### ASSIGNMENT:
Every entry in the data below needs to be repeated exactly.
•••
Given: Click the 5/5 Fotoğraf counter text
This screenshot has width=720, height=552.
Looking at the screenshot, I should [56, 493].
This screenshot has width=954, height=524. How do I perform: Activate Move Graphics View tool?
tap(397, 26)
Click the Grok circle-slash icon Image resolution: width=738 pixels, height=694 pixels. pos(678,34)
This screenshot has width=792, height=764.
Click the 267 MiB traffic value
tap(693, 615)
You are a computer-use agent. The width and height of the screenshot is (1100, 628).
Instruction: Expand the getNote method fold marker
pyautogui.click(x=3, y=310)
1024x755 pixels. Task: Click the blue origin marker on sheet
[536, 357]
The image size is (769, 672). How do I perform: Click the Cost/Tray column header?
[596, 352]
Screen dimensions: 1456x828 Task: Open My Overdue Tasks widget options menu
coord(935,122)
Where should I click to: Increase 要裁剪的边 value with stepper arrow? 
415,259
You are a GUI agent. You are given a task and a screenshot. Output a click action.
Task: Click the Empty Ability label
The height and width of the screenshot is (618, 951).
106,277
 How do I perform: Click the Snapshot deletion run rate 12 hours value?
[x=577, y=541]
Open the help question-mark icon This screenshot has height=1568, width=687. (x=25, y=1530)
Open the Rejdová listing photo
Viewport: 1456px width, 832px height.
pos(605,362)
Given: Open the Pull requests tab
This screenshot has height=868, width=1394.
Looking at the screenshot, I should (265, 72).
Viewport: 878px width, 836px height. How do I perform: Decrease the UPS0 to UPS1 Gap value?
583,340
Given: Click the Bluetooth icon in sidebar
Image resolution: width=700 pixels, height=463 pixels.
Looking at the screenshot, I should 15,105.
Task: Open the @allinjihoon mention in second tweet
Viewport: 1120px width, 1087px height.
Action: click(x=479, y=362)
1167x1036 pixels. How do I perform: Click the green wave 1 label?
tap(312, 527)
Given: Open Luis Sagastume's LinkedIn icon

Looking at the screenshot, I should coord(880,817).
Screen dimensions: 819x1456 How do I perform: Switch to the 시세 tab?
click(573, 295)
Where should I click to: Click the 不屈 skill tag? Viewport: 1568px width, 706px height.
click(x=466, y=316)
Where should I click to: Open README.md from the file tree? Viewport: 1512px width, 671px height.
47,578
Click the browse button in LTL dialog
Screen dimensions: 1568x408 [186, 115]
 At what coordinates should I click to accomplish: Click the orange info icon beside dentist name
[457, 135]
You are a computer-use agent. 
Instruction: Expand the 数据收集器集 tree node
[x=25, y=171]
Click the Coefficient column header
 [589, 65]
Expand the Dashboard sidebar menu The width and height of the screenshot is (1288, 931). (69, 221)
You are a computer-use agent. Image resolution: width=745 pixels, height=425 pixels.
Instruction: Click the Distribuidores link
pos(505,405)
•••
### RESULT OF THE EXERCISE:
Given: Click the 5/5 Fotoğraf counter text
This screenshot has width=720, height=552.
Looking at the screenshot, I should [56, 493].
This screenshot has width=954, height=524. How do I perform: Activate Move Graphics View tool?
tap(397, 26)
Click the Grok circle-slash icon Image resolution: width=738 pixels, height=694 pixels. pos(678,34)
This screenshot has width=792, height=764.
Click the 267 MiB traffic value
tap(693, 615)
You are a computer-use agent. The width and height of the screenshot is (1100, 628).
Instruction: Expand the getNote method fold marker
pyautogui.click(x=3, y=310)
1024x755 pixels. Task: Click the blue origin marker on sheet
[536, 357]
The image size is (769, 672). How do I perform: Click the Cost/Tray column header?
[596, 352]
Screen dimensions: 1456x828 Task: Open My Overdue Tasks widget options menu
coord(935,122)
Where should I click to: Increase 要裁剪的边 value with stepper arrow? 
415,259
You are a GUI agent. You are given a task and a screenshot. Output a click action.
Task: Click the Empty Ability label
The height and width of the screenshot is (618, 951).
106,277
 How do I perform: Click the Snapshot deletion run rate 12 hours value?
[x=577, y=541]
Open the help question-mark icon This screenshot has height=1568, width=687. (x=25, y=1530)
Open the Rejdová listing photo
Viewport: 1456px width, 832px height.
pos(605,362)
Given: Open the Pull requests tab
This screenshot has height=868, width=1394.
Looking at the screenshot, I should (265, 72).
Viewport: 878px width, 836px height. How do I perform: Decrease the UPS0 to UPS1 Gap value?
583,340
Given: Click the Bluetooth icon in sidebar
Image resolution: width=700 pixels, height=463 pixels.
Looking at the screenshot, I should 15,105.
Task: Open the @allinjihoon mention in second tweet
Viewport: 1120px width, 1087px height.
Action: click(x=479, y=362)
1167x1036 pixels. How do I perform: Click the green wave 1 label?
tap(312, 527)
Given: Open Luis Sagastume's LinkedIn icon

Looking at the screenshot, I should coord(880,817).
Screen dimensions: 819x1456 How do I perform: Switch to the 시세 tab?
click(573, 295)
Where should I click to: Click the 不屈 skill tag? Viewport: 1568px width, 706px height.
click(x=466, y=316)
Where should I click to: Open README.md from the file tree? Viewport: 1512px width, 671px height.
47,578
Click the browse button in LTL dialog
Screen dimensions: 1568x408 [186, 115]
 At what coordinates should I click to accomplish: Click the orange info icon beside dentist name
[457, 135]
You are a computer-use agent. 
Instruction: Expand the 数据收集器集 tree node
[x=25, y=171]
Click the Coefficient column header
 [589, 65]
Expand the Dashboard sidebar menu The width and height of the screenshot is (1288, 931). (69, 221)
You are a computer-use agent. Image resolution: width=745 pixels, height=425 pixels.
Instruction: Click the Distribuidores link
pos(505,405)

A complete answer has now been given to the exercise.